The challenge was to complete the C# program above.

Want to follow along at home? The example code is on github. Mind out - it's a bit big, as I included all of the binaries to get people going faster. The file in question is in the EventTester project as Program.cs.

The other program in the project (ReactiveTester) is test server. Right click on the solution, "Set StartUp projects" to run both on start up and hit F5. You should get two consoles pop up, something like this:

/images/Reactive1.PNG

What's going on here? Well, as company 15below deal with travel passenger communications, so the example stays close to home. The "server" (ReactiveTester, on the right) is masquerading as both an IROP (irregular operations, i.e. your flight has been cancelled due to insufficient chicken sarnies) system and as the staff and travellers who need to be told about events that are happening.

We're skipping any business logic identifying event types here, so for our purposes there are 4 types of events the system can issue.

  • "Ignore!" -> we don't care about these
  • "Change!" -> both staff and travellers should be told about these
  • "StaffOnly!" -> only staff need to know about these ones
  • "CustomerOnly!" -> staff don't care about these, only tell the customer

Our C# program then has a ChangeReceiver type that fires an event when a change is received, and a NotificationSender type it can use to send notifications out with. In reality, these go back to ReactiveTester that will then tell you if the notification arrived within the allowed window for either customer or staff.
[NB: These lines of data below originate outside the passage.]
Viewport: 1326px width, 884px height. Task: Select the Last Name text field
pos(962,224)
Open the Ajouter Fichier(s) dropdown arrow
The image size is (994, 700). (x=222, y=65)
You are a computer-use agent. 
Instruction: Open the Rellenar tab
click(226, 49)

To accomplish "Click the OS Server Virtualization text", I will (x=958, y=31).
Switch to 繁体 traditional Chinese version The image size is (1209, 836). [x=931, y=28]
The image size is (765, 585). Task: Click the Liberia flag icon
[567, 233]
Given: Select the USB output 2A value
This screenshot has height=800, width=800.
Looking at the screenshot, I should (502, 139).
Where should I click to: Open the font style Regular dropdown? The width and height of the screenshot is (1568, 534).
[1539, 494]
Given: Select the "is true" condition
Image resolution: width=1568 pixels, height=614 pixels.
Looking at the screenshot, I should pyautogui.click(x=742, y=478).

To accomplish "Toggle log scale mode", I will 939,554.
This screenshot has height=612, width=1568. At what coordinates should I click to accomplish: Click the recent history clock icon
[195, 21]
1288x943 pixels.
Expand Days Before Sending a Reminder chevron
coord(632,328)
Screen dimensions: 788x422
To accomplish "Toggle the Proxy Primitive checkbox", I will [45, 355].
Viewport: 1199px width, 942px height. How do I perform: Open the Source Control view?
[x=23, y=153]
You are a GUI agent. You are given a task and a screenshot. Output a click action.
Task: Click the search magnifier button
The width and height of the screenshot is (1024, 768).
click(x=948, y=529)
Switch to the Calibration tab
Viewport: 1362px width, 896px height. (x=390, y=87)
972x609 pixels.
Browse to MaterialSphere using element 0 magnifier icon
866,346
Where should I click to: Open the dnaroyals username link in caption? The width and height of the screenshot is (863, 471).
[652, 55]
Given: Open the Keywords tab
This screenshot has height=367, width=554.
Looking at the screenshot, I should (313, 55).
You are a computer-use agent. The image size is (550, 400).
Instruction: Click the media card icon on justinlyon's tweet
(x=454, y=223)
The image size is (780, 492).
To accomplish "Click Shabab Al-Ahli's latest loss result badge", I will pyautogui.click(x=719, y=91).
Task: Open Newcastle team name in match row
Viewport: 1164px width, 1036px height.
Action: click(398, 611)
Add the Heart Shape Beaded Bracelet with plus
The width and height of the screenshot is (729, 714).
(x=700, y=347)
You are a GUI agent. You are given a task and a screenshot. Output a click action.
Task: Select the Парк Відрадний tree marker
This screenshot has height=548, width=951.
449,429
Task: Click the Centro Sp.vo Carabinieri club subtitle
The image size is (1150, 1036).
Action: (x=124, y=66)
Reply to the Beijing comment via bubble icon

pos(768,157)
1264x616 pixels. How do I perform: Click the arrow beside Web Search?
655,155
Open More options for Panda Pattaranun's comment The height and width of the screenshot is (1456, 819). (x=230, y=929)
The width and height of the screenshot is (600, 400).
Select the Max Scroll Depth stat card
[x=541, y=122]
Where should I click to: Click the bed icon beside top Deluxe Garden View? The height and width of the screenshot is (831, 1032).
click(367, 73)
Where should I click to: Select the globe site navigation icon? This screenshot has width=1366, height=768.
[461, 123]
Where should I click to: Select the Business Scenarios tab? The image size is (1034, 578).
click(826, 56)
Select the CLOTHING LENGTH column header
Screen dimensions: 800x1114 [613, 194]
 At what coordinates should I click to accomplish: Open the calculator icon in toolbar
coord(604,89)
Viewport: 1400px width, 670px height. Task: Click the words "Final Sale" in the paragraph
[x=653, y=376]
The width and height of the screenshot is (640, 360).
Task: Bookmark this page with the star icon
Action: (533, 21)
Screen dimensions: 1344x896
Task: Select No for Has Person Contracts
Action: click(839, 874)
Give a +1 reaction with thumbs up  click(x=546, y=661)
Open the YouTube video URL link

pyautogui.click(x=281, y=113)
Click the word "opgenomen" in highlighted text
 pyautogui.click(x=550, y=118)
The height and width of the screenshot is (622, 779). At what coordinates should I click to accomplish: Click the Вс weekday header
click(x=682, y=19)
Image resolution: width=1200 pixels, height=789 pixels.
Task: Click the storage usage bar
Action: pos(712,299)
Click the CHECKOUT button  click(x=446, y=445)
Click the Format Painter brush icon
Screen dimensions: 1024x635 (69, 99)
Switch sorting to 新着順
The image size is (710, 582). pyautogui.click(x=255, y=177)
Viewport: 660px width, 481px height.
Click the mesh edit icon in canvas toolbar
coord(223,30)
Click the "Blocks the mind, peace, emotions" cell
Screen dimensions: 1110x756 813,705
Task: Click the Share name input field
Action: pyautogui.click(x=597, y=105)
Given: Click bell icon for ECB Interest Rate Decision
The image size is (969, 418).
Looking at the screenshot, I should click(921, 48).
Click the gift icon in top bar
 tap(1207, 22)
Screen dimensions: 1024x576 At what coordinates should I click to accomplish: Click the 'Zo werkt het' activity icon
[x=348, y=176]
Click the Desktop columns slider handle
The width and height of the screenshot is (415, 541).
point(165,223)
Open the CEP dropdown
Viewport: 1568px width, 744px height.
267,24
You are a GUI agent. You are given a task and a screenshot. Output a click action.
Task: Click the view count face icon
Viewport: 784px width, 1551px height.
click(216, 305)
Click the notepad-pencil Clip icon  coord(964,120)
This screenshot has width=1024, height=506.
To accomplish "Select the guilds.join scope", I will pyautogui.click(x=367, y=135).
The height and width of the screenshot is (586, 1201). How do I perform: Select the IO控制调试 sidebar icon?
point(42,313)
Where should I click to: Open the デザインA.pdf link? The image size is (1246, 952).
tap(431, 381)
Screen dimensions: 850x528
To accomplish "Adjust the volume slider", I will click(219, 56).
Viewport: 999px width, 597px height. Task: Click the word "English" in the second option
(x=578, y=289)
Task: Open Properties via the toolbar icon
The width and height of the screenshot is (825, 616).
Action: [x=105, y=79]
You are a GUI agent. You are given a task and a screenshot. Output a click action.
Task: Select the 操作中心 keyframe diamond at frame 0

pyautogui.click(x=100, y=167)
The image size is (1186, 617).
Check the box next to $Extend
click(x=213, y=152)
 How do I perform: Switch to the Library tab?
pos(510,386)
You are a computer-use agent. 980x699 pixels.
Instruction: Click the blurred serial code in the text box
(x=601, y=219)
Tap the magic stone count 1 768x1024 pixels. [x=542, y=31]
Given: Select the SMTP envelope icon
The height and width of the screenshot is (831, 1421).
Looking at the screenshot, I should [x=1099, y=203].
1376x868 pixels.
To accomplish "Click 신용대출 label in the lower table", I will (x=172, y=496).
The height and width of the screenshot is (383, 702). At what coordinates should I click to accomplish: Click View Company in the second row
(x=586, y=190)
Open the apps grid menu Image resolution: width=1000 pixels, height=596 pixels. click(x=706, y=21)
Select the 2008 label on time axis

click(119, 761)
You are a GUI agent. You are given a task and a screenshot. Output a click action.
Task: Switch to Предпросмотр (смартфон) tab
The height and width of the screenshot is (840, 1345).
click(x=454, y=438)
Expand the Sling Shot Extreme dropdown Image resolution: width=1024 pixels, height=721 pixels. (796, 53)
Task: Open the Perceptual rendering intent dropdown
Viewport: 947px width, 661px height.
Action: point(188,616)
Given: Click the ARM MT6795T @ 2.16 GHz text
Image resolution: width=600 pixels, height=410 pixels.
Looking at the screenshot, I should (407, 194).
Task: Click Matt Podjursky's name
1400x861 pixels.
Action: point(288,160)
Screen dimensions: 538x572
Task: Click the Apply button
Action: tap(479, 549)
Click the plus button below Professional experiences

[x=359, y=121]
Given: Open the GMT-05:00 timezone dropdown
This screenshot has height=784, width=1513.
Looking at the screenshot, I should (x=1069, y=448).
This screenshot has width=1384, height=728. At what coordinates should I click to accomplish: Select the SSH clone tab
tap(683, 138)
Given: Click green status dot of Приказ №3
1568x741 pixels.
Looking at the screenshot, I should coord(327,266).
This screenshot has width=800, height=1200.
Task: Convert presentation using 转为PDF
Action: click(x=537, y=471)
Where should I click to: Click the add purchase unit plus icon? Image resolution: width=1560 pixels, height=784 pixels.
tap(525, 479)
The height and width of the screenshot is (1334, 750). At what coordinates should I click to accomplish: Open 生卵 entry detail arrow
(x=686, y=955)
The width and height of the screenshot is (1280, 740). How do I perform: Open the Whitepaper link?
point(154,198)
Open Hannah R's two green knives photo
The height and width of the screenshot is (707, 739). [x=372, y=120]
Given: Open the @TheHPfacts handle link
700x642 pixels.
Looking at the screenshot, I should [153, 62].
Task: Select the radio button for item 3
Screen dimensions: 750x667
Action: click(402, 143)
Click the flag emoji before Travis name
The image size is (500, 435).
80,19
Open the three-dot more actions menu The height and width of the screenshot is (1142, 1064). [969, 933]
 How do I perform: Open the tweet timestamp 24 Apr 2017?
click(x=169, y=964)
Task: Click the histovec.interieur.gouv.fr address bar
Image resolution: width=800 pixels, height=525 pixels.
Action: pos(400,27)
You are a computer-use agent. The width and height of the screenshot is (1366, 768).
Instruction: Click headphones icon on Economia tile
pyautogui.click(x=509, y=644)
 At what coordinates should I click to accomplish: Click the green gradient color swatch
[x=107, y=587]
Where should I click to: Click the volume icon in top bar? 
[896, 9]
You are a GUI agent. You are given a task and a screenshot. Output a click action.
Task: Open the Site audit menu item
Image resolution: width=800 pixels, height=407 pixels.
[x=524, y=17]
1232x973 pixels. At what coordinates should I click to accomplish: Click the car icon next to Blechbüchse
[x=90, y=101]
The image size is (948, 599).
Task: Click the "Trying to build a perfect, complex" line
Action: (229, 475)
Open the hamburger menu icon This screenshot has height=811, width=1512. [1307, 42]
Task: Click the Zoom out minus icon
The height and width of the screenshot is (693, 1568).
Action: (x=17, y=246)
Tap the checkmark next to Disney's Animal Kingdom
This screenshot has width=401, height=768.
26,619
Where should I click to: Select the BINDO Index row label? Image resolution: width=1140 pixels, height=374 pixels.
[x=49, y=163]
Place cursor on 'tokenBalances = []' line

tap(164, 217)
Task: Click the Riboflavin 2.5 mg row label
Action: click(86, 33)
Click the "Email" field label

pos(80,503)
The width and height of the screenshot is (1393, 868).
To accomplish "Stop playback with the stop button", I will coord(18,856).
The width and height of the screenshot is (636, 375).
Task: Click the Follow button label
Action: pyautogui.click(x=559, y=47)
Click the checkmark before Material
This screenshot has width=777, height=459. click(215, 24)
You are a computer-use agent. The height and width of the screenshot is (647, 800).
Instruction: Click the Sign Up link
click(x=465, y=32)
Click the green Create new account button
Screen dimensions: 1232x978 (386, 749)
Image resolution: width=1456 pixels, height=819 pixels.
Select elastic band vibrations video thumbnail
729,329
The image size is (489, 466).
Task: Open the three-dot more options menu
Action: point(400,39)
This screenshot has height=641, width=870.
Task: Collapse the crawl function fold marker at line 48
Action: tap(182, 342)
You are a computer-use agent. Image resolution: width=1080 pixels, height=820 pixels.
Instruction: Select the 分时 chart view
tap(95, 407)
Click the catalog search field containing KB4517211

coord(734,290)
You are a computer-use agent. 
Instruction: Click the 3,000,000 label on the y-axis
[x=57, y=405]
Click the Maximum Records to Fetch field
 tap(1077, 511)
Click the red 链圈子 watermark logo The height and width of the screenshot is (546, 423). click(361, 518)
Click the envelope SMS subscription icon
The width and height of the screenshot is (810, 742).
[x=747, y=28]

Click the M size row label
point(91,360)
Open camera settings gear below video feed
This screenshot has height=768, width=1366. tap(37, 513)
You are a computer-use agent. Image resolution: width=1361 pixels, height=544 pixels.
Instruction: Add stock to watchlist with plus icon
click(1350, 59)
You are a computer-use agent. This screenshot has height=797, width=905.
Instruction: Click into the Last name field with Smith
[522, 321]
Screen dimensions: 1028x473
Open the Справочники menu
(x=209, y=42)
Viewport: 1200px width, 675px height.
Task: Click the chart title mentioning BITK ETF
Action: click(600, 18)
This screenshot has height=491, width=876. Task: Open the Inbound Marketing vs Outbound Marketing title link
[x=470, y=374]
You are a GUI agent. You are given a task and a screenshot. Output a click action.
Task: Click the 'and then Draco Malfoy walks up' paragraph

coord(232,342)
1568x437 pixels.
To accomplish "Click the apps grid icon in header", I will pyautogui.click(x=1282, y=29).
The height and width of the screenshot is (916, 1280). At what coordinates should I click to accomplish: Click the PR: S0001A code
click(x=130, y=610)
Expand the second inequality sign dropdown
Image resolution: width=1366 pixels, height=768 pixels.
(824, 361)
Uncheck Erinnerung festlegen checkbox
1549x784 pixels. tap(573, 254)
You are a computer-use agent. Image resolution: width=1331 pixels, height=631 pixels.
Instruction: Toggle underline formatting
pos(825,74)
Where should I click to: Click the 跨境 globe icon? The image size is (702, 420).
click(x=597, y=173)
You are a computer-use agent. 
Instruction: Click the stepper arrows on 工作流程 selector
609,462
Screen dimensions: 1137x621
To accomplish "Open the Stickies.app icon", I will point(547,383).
The practical kicked off with the code at the state above. As you can see at line 48 we've hooked up an observable object to the ChangeReceiver's ChangeReceived event - now we can observe events. We've then hooked up a subscriber that fires the Handler method (line 14) which prints all changes to the command line. And a second subscriber that first maps the identifier/message tuple to the identifier and then sends a customer notification.

But wait…! Our test server keeps on saying "Customer: early"? And "No guid xxx found"? What gives?

Well… most travel companies are very keen for their staff to know about service alterations before customers. So the requirements we've been given are that staff should be notified within 3 seconds - but customers only between 5 and 7 seconds. (In real life, these timings would probably be in minutes, obviously).

And the missing guid warnings are because the customers only care about some of the event types (see above). And, of course, the staff aren't getting any notifications at all, so their always complaining about them being late.

Your mission, should you choose to accept it: make everyone happy!

We had 3 teams take up the challenge; I've posted their solutions in a separate solutions post to avoid accidental spoilers :)

P.S. A couple of people were interested in how the server worked. It's my very first attempt at writing both Hopac and fszmq (an F# zeromq wrapper library). I'm hugely impressed by both, but wouldn't recommend my code in that repository as an introduction to either!